Сергей удивленно смотрел на Марата:

– Ну ты даешь, философ. Фрейда помнишь… Ты когда его читал?

– Давно.

– И это у тебя в башке хранится?

– Нет. Но когда понадобилось – то вспомнил. Ты же вспомнил перестановку кода, когда мину в руках держал.

– Точно. И насчет Москвы ты прав. Шеин меня погипнотизирует – мне легче станет, а потом опять начинает давить изнутри. И вспомнить ничего не могу, и понять не могу, отчего мне хреново – а ведь хреново!

Марат налил в очередной раз, надеясь хотя бы дозой свалить Сергея с ног и дать ему проспаться. Может, утром полегчает.

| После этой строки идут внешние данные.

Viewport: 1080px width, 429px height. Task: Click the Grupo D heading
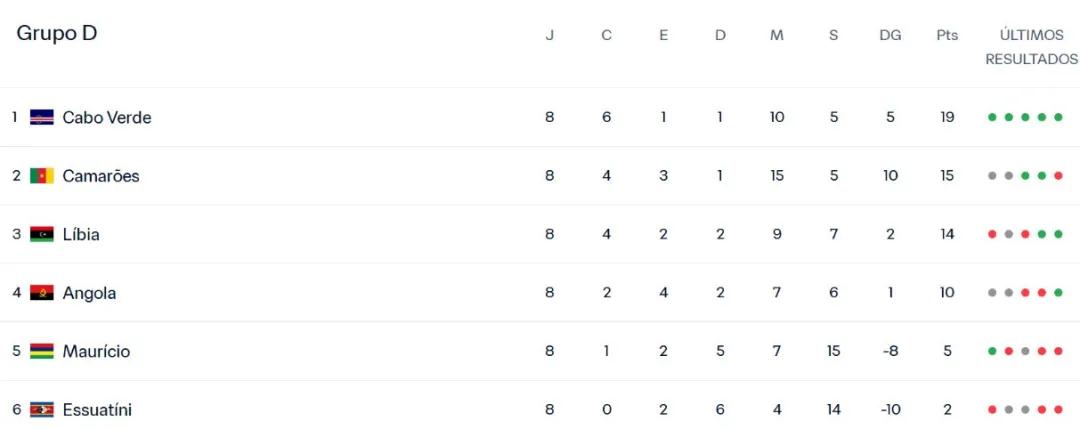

– А горное ущелье в Северном Карабахе тебе ни о чем не говорит? Ты не мог после Каспия оказаться в этих краях?

Сергей задумался:

– Не знаю. Никаких зацепок.

– Тот армянин сегодня сказал мне, что примерно в те самые времена обнаружил в ущелье четырех бойцов. Их посекли неожиданно, возле костра и оставили там. Все без документов, но в нашей форме и с нашими татуировками, вот этими, – он похлопал себя по плечу. – Ничего не всплывает?

– Ни-че-го…

– Ладно, Серега. Сдается мне, что мы эту историю раскрутим. Шеина надо крутить, когда в Москву вернемся. Прищемим его, пусть рассказывает, что он там в ваших мозгах ковырялся. Теперь он режимом секретности не оправдается – не те времена. Да и вспомни хотя бы фильм дурацкий со Шварценеггером – "Вспомнить все", там память со временем полностью восстанавливается. Особенно под влиянием стресса. А этого добра у нас – вагон и маленькая тележка…

Необычно мягкий голос Марата постепенно убаюкивал Смирнова. Он стал ронять голову, засыпая за столом. Марат закупорил бутылку, оставив хозяину на утро дозу "лекарства". Затем он оттранспортировал Сергея к постели и свалил его, не раздевая.

У него теперь было немало пищи для размышлений, но ломать мозги сегодня он уже не хотел. Со всякой проблемой нужно переспать. Он решил, что утром все само собой утрясется в голове…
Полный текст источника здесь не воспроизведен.